Data records >>

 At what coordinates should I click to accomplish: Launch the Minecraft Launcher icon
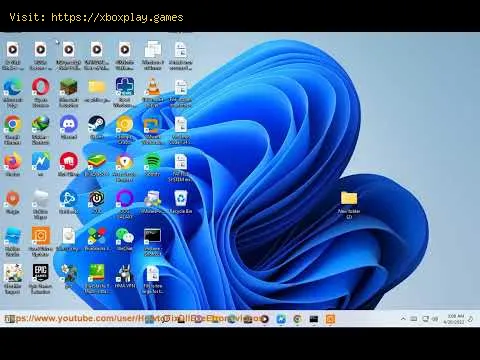[x=69, y=93]
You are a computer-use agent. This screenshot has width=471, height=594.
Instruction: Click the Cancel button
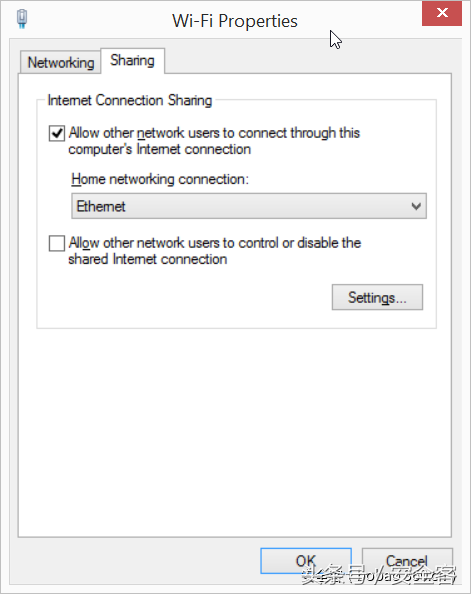pos(407,561)
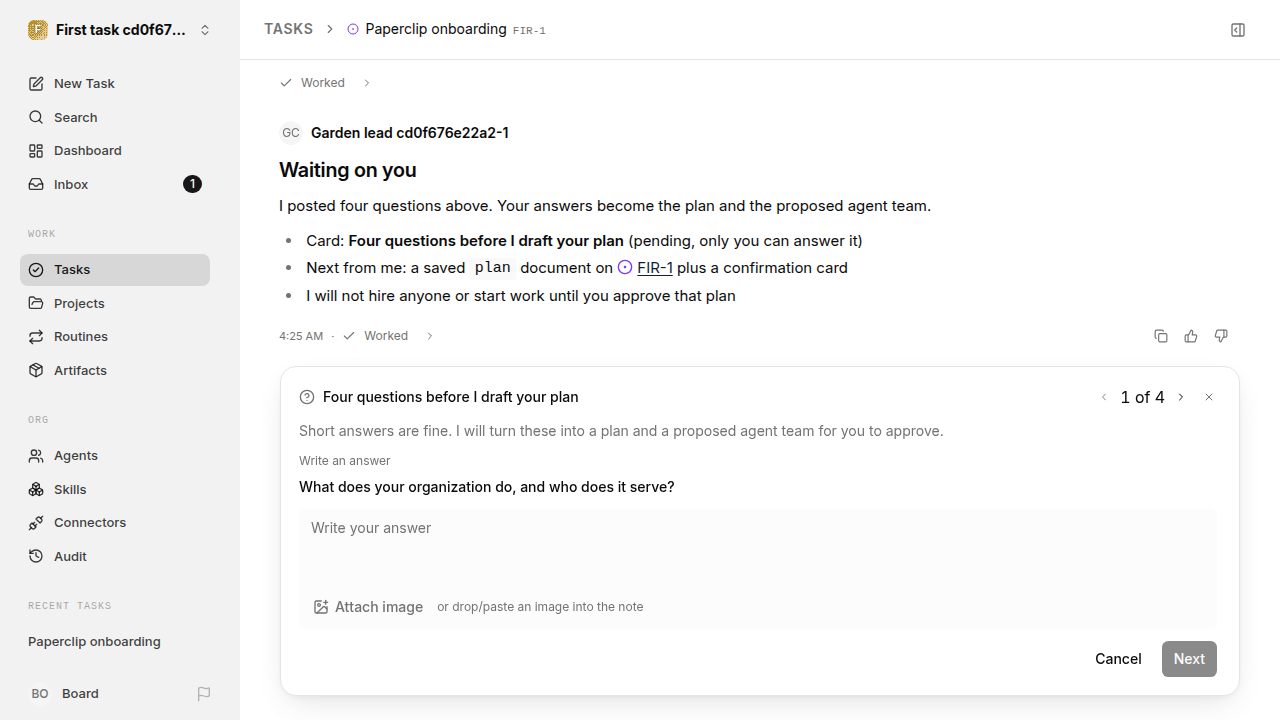Cancel the question card

point(1118,659)
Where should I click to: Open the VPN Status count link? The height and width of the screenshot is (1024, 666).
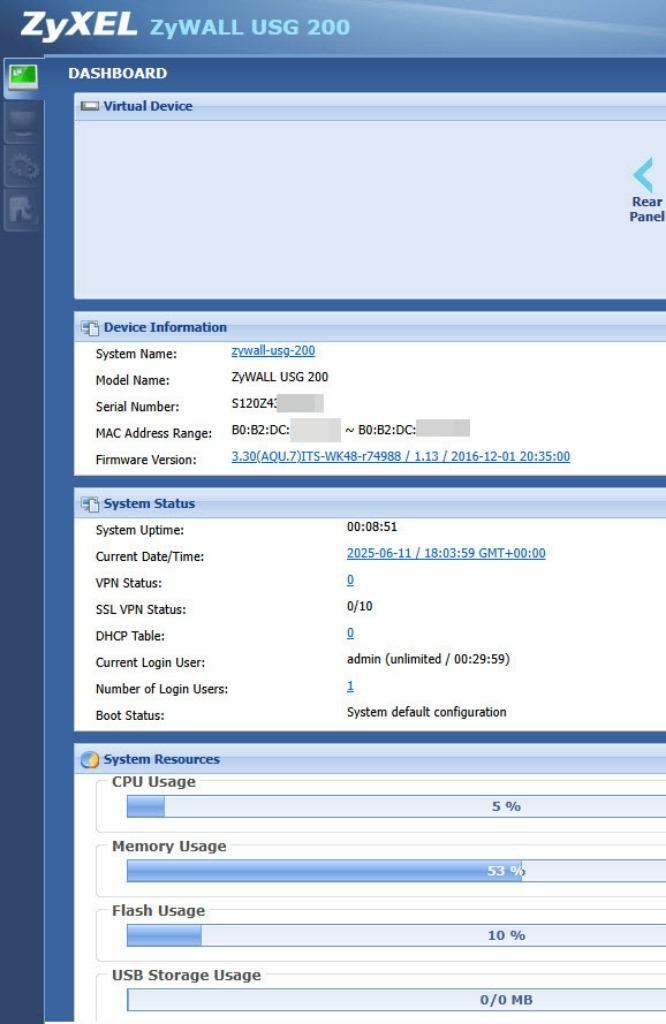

Exercise >> Copy all of the data word for word, and keep the pictures out of it.

Answer to the exercise >>
 At what coordinates should I click to accomplish: Launch the Minecraft Launcher icon
[x=69, y=93]
You are a computer-use agent. This screenshot has width=471, height=594.
Instruction: Click the Cancel button
pos(407,561)
Cancel the question card

point(1118,659)
Where should I click to: Open the VPN Status count link? The height and width of the screenshot is (1024, 666).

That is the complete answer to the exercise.